=== SOURCE TEXT ===
--- --- ---
SEC Announces Results of 2017 Enforcement Program
On November 15, 2017, the SEC’s Division of Enforcement released its Annual Report, containing its enforcement results for its fiscal year ended September 30, 2017. According to the report, the SEC filed 754 enforcement actions in fiscal 2017 (compared to 868 such actions in the prior year) covering a wide range of misconduct, and obtained orders totaling $3.8 billion in disgorgement and penalties (compared to “over $4 billion” in the prior year). The report played down the importance of quantitative metrics and noted that “in most years, a significant percentage of the disgorgement and penalty totals are attributed to a small number of cases.” Similarly, the report stated that “in 2017, $1.07 billion was distributed to harmed investors while $140 million was distributed in 2016, but much of the effort that resulted in the 2017 numbers occurred in prior years.”
These sentiments echo the remarks of Commissioner Michael S. Piwowar in a speech given on October 26, 2017 at the FINRA and Columbia University Market Structure Conference. Commissioner Piwowar noted that, following the 2008 financial crisis, the SEC had “sunk a large portion of its scarce enforcement resources into a so-called ‘broken windows’ approach.” He characterized this approach as a “misguided effort” that proved successful at boosting [the SEC’s] enforcement statistics, but “did not meaningfully improve investor protection.” He also said that “[f]ortunately, those days have passed, and we are charting a new course at the Commission.”
--- --- ---
=== DATA SECTION ===
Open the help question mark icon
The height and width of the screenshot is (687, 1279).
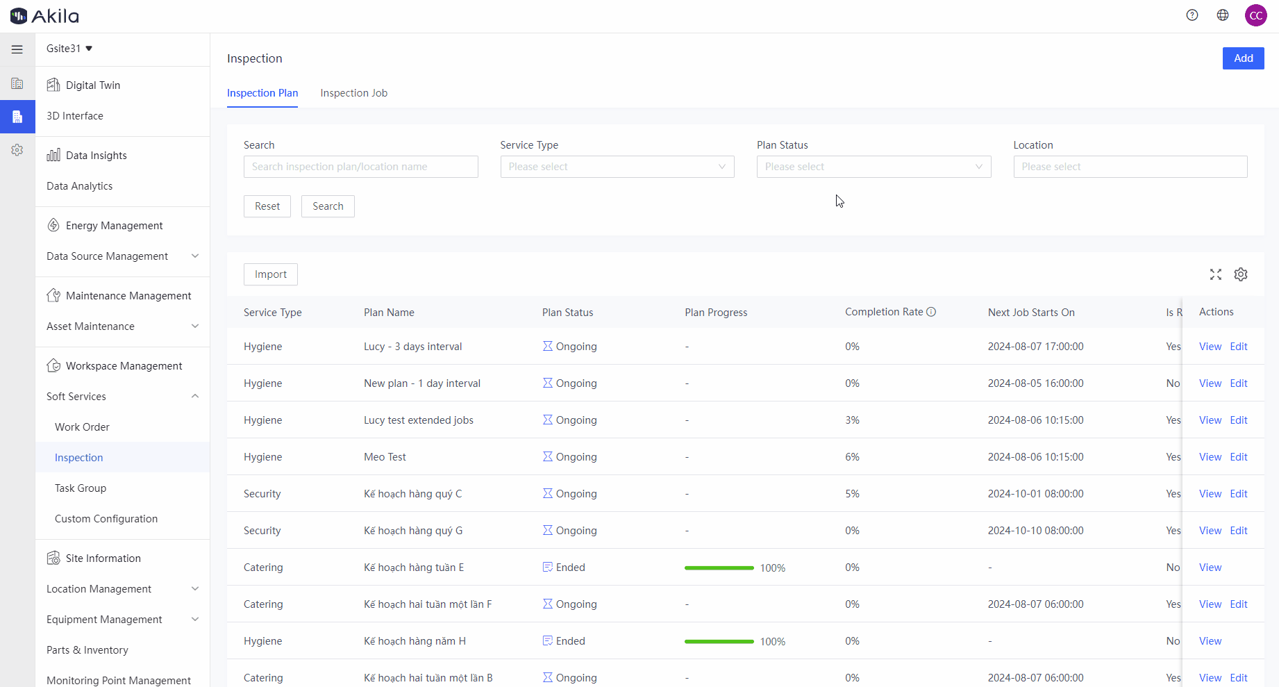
--- --- ---
=== DIRECTIONS ===
For each statement, say whether it agrees with the text on the SEC's 2017 enforcement results, answering yes or no and quoting the deciding words. 1. The SEC filed more enforcement actions in fiscal 2017 than in the prior year. 2. Commissioner Piwowar gave his speech at the FINRA and Columbia University Market Structure Conference. 3. In 2017, $1.07 billion was distributed to harmed investors. The material above is unrelated to the text on the SEC's 2017 enforcement results.

=== RESULT OF THE EXERCISE ===
1. No: "the SEC filed 754 enforcement actions in fiscal 2017 (compared to 868 such actions in the prior year)"
2. Yes: "in a speech given on October 26, 2017 at the FINRA and Columbia University Market Structure Conference"
3. Yes: "in 2017, $1.07 billion was distributed to harmed investors"